The Staten Island woman initially reported she was raped, but later told police she'd had consensual sex with four firefighters inside Engine Co. 75/Ladder Co. 33 on Walton Avenue at around 2 a.m., sources said.

She also told cops she has had sex with 200 to 300 firefighters since 9/11 - and that she has herpes. She also suffers from bipolar disorder, sources said.

:shock: :shock: :shock:


----------



## Channy1984 (Jul 24, 2004)

If it was consensual, then good for all of them. 

although... Im not big into group action with psycho ladies that have STD's.


----------



## Mikey682 (May 2, 2002)

good for them, rock on. Lets all give them a big CLAP! or maybe she did already..?


----------



## Irish Wampanoag (Apr 6, 2003)

I m wondering are the FDNY hiring???????


----------



## Irishpride (May 5, 2002)

The NY Post has this woman's picture on the cover of Saturday's paper, she has her face covered but let me just say :uc: WTF were these guys thinking.


----------



## MVS (Jul 2, 2003)

Do police have groupies like this?

They are out there...


----------



## mpd61 (Aug 7, 2002)

RPD931 @ 29 Aug 2004 05:41 said:


> Do police have groupies like this?
> 
> They are out there...


Oh my GOD!!!!!!!!!!!!!!!!!!
Just ask 40th MPOC#203. :lol:

Hey Dickie, remember Chrissy when you checked out the suspicious vehicle, and she handed you her cell phone and a cop was on the other end?
:L:


----------



## SOT (Jul 30, 2004)

I saw that, not good. Evidently she liked serviced firefighters and police alike.
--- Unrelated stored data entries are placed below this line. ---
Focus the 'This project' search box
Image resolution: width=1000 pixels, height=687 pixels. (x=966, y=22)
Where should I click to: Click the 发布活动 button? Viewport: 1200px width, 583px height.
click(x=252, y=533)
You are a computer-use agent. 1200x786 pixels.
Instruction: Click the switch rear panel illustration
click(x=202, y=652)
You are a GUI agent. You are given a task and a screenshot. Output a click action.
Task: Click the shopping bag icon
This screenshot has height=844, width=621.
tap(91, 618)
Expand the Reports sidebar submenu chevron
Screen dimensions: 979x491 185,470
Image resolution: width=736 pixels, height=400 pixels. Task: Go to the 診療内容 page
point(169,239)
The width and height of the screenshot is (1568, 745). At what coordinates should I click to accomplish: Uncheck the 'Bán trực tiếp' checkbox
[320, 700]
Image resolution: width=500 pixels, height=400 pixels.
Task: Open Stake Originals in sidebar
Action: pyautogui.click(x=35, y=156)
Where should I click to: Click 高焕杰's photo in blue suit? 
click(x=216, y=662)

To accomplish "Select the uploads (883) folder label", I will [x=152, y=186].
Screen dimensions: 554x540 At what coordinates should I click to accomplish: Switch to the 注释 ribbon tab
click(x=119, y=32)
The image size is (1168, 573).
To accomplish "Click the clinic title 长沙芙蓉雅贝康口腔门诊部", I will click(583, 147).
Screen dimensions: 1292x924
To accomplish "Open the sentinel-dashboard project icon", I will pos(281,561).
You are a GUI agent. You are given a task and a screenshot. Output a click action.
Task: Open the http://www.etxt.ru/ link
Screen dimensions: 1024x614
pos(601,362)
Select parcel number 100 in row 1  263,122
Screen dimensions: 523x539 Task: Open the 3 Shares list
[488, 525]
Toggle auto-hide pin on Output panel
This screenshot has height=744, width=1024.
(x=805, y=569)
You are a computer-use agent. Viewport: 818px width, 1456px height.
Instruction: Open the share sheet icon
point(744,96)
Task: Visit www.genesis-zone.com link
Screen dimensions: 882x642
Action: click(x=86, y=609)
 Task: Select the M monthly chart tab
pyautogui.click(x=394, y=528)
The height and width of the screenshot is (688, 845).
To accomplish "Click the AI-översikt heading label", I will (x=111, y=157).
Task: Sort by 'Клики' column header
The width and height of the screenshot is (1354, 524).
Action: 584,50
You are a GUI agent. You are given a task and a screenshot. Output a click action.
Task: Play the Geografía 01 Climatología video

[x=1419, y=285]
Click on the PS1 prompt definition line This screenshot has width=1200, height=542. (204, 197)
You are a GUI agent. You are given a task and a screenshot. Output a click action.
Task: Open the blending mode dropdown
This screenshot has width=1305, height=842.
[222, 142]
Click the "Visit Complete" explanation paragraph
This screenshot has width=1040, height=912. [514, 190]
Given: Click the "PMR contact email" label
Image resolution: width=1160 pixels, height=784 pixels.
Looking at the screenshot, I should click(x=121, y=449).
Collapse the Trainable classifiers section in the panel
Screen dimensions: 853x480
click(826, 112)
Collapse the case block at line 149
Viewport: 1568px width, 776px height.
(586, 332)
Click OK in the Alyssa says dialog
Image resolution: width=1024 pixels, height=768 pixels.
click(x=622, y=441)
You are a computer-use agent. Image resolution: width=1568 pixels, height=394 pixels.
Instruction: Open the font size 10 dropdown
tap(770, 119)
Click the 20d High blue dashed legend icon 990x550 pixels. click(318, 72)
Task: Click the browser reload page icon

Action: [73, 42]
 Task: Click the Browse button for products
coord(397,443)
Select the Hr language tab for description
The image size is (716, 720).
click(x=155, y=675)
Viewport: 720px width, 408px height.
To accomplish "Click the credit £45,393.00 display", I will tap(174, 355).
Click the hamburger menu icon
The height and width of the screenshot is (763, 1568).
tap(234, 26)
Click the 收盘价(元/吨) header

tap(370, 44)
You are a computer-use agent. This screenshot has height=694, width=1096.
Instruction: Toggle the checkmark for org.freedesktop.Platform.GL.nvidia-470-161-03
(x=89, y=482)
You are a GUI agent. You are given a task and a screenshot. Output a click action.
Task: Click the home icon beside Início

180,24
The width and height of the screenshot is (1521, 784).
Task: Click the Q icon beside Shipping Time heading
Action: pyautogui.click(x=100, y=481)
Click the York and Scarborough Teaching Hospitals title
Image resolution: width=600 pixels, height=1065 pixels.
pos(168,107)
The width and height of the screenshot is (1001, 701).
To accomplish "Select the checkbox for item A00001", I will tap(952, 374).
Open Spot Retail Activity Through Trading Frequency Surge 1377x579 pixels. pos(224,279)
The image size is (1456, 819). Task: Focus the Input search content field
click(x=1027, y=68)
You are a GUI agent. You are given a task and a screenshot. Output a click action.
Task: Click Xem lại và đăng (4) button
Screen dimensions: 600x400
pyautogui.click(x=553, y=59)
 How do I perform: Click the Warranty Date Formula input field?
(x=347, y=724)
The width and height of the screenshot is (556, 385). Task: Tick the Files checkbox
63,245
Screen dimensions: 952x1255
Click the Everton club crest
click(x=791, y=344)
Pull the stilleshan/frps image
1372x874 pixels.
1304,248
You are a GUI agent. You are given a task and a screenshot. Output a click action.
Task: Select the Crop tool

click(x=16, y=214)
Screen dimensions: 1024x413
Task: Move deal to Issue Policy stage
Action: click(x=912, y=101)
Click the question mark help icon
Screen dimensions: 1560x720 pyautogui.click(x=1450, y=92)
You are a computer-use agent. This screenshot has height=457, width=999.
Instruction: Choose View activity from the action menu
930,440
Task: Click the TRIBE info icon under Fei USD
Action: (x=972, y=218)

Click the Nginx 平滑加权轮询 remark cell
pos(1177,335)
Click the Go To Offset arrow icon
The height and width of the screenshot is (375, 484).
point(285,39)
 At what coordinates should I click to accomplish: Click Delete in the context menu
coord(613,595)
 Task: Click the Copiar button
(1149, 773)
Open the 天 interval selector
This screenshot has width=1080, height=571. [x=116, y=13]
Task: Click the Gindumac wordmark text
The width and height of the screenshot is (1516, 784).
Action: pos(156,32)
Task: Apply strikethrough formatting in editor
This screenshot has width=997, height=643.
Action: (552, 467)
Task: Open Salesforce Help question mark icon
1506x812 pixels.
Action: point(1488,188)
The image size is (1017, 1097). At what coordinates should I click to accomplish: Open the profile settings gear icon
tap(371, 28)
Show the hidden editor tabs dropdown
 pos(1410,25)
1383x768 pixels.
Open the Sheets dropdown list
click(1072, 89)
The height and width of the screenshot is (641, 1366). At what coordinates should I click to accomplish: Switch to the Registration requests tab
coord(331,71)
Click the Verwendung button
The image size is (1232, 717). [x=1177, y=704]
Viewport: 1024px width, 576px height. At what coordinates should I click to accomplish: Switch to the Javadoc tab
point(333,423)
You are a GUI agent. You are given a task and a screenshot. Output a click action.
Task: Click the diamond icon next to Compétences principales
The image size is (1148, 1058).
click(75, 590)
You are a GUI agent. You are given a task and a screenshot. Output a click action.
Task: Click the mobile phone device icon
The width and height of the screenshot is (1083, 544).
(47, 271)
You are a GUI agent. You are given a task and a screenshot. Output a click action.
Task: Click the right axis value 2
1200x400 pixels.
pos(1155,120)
Irishpride @ Sun 29 Aug said:


> The NY Post has this woman's picture on the cover of Saturday's paper, she has her face covered but let me just say :uc: WTF were these guys thinking.


----------



## 40th MPOC#309 (Aug 7, 2002)

OMG! I forgot about that!!! We were warned about the groupies in the Plymouth Academy.... :lol:


----------



## Joe B (Aug 21, 2002)

40th MPOC#309 @ 31 Aug 2004 03:34 said:


> OMG! I forgot about that!!! We were warned about the groupies in the Plymouth Academy.... :lol:


Ya, they call them the "Pugit Sound Deb's".


----------